Los resultados en las elecciones británicas de esta semana vienen a sugerir una vez más que eso del «cálculo político» es un oxímoron o, como mínimo, que a los gobernantes de hoy les falta aptitudes para echar cuentas. Por algo quienes fallábamos en matemáticas nos alejamos del rigor científico hacia otros oficios más relacionados con la charlatanería.

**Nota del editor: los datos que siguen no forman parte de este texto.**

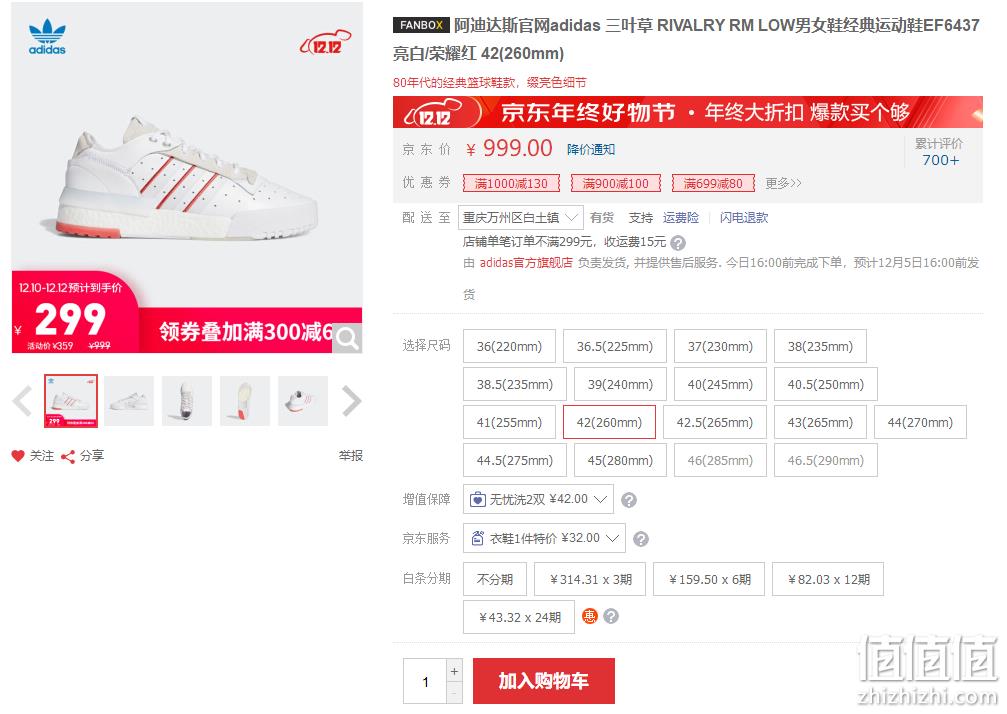Screen dimensions: 1007x714
Task: Open the 降价通知 link
Action: (591, 150)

A la primera ministra británica en funciones, Theresa May las cuentas no sólo no le han salido a sumar, tal y como esperaba, sino que se ha empequeñecido, dejando su carrera política bien tocada. Sólo el sentido de Estado de sus compañeros de partido hace que no esté hundida. La que se creía sucesora de Margaret Thatcher puede compartir con ella sus ansias liberales depredadoras, pero en nada su visión de estadista. Ahora le tocará apoyarse en los Unionistas de Irlanda del Norte, un partido conocido en las islas por su homofobia, sus ideas antiabortistas y su propensión al fundamentalismo cristiano, con destacados representantes defendiendo, por ejemplo, el creacionismo. No en un sentido metafórico, no. Como historial real. Con Adán y Eva, su serpiente y su manzana.

Y ahora este partido puede convertirse en clave para el futuro gobierno del Reino Unido. El mal cálculo político de May que repite el error de su predecesor, Cameron, al intentar usar las urnas en beneficio propio y fracasar es una muestra de que el voto es caprichoso e impredecible.

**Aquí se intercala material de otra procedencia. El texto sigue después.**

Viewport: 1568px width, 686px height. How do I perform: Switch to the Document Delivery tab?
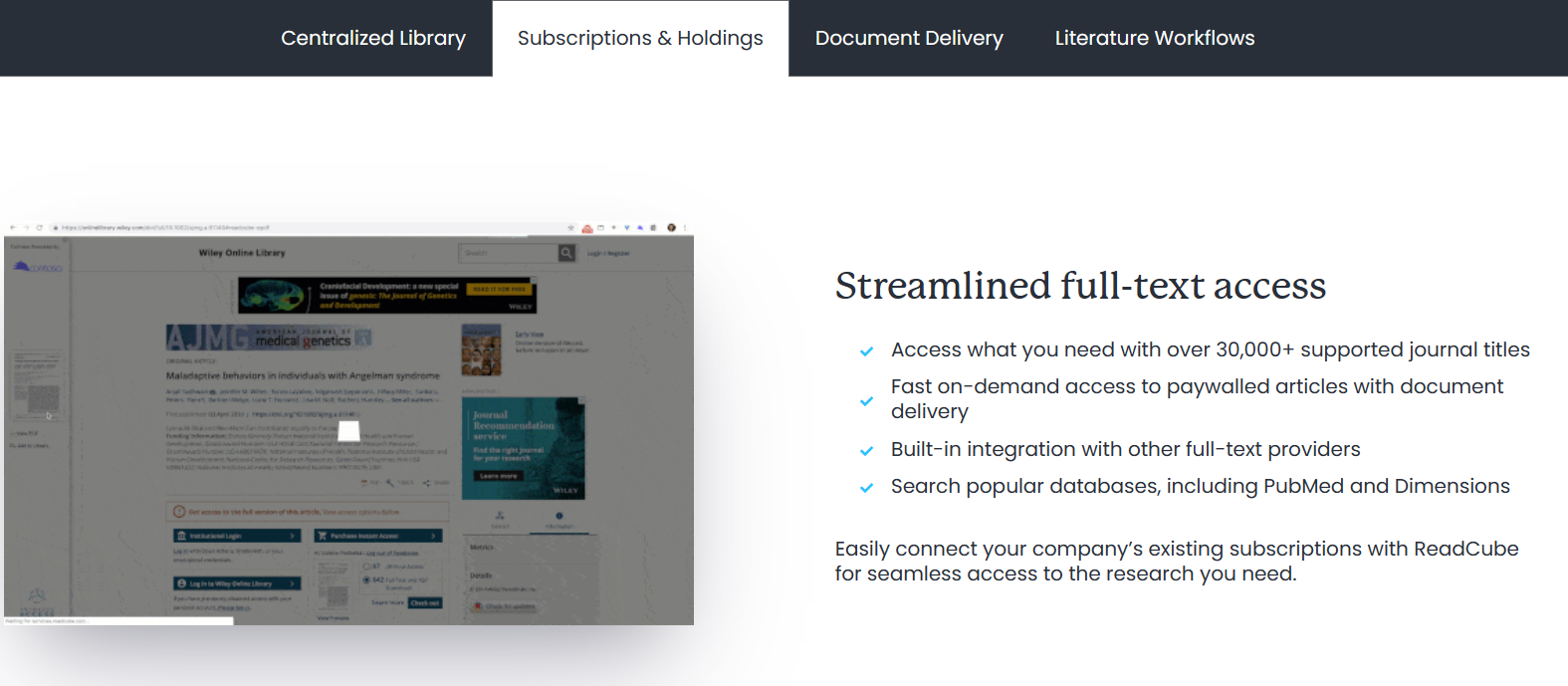pos(908,38)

Ocurrió con el Brexit. Ahí está el paradigma del país de Gales. Un territorio bañado por los fondos de cohesión europeos, en el que las placas con la bandera azulada y con estrellas de la Unión abundan en estaciones, universidades, edificios públicos y negocios privados, y que, sin embargo, votó en bloque para abandonar el paraguas de Bruselas, con la única salvedad de su capital, Cardiff.

Los caminos del voto son inescrutables. Los políticos deben cuidarse de utilizar las urnas con irresponsabilidad, porque son un arma que se escapa a su control.

Ese es uno de los mayores encantos de la democracia. También es cierto que a la voz del pueblo nunca hay que tenerle miedo, por muy loca que parezca, porque en él está la obligación de decidir nuestro futuro. Esa es una de nuestras mayores debilidades. A la vez que nuestra gran fortaleza.